20 great movies from the past 20 years: Hill of Freedom
A structural masterpiece about love and time
I’m counting down to the 2025 best-of-the-year season by recommending 20 of my favorite movies from the past 20 years. Here are the previous entries, if you want to catch up:
2005: Caché
2006: Undisputed II: Last Man Standing
2007: Sunshine
2008: Speed Racer
2009: Vengeance
2010: Unstoppable
2011: The Three Musketeers
2012: Eega
2013: Rope A Dope
The National Museum of Asian Art here in DC regularly hosts free screenings of contemporary and historical Asian films. Before COVID hit, we’d go regularly – the curators do a great job of picking interesting titles, and they’re all free!
The experience introduced us to a lot of filmmakers that we’d otherwise never encountered. Chief among them is the Korean director Hong Sang-soo, a relentlessly prolific filmmaker who tends to make 2-3 movies every year. Getting to see his new releases at that venue was always a treasure.
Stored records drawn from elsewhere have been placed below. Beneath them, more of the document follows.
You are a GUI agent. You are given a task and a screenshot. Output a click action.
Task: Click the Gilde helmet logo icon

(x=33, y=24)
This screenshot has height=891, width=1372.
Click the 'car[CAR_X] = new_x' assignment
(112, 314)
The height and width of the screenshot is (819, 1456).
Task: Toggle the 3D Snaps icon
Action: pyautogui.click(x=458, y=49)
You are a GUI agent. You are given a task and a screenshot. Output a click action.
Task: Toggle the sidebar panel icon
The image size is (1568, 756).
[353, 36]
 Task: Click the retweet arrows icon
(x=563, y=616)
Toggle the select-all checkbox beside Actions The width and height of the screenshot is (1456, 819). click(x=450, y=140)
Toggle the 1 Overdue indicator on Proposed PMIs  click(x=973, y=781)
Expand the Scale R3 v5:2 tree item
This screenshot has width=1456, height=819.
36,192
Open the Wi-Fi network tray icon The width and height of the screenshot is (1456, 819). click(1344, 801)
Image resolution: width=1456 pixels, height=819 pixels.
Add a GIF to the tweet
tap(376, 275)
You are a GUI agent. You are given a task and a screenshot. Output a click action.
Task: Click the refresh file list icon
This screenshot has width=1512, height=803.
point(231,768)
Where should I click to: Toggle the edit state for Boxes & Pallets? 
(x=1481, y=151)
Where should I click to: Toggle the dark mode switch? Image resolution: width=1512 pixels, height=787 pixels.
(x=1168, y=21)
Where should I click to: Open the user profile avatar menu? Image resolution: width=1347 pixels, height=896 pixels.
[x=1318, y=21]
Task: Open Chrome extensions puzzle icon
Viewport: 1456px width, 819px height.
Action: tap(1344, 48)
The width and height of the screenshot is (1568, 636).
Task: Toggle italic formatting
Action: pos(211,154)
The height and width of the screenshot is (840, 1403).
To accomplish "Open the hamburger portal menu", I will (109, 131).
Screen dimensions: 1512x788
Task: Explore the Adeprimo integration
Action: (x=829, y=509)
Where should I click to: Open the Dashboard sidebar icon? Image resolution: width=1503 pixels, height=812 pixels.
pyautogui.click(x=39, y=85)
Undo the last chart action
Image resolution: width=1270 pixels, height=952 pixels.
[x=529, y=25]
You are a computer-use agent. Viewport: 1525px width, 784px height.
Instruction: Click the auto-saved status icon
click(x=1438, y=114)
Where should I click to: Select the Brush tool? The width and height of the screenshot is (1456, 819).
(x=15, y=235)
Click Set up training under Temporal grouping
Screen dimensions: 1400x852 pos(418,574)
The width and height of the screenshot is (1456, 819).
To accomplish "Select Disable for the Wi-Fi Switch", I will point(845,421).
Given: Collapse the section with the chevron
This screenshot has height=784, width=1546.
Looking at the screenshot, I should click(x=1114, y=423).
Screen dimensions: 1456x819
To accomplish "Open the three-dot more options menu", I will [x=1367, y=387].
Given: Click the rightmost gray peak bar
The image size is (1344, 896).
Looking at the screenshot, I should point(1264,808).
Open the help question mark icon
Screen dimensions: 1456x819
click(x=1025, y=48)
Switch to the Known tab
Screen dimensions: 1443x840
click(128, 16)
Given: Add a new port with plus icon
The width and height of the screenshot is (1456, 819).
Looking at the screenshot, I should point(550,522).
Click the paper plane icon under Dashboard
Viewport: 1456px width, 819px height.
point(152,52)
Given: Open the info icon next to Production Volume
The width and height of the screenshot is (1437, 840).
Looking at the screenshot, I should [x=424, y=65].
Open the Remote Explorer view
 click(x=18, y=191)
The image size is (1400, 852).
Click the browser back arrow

I’ve seen nine of his dozens of movies – most of them at that museum – and have a fondness for all of them. His work is patient, observational, and full of feeling and great performances. He’s focused on the gestures and micro-expressions that give life to conversation and hint at deeper feelings within everyday dilemmas. Hong also famously doesn’t really write scripts in advance, giving his cast and crew the day’s scene on the morning of the shoot, and encouraging a collaborative and improvisational process on the day.
His movies typically concern domestic dramas, with a recent interest in filmmakers or other artists with authority who have an affair or otherwise fracture a relationship with a younger woman, a clear reflection on his affair with actress and collaborator Kim Min-hee, publicly discovered in 2016. Shockingly, Hong is able to make movies about the topic without coming across as justifying himself or being overly self-pitying – he’s an incredibly introspective filmmaker whose grounded dramas continue to move me.
One of my first introductions to his work was Hill of Freedom, and it remains one of my favorite Hong movies. It’s about a young Japanese man, Mori (Ryo Kase) who comes to Seoul to find Kwon (Seo Young-hwa), a Korean woman he fell in love with years ago. After he arrives in Korea, he frequents a local coffee shop, where he writes letters to Kwon.
Hill of Freedom is a structural masterpiece – at the beginning, we see Kwon accidentally drop his letters on a staircase, jumbling them out of order. The movie then tells the stories of those letters in the now-random order they are now found, creating the experience of fragmented memories and new perspectives. Like many Hong films, it plays with the nebulous, human experience of time (and runs short, at 67 minutes), but stands apart from the rest due to its unique structural format and how that works in tandem with the movie’s themes.
Hill of Freedom is available for digital rental or purchase on Apple TV.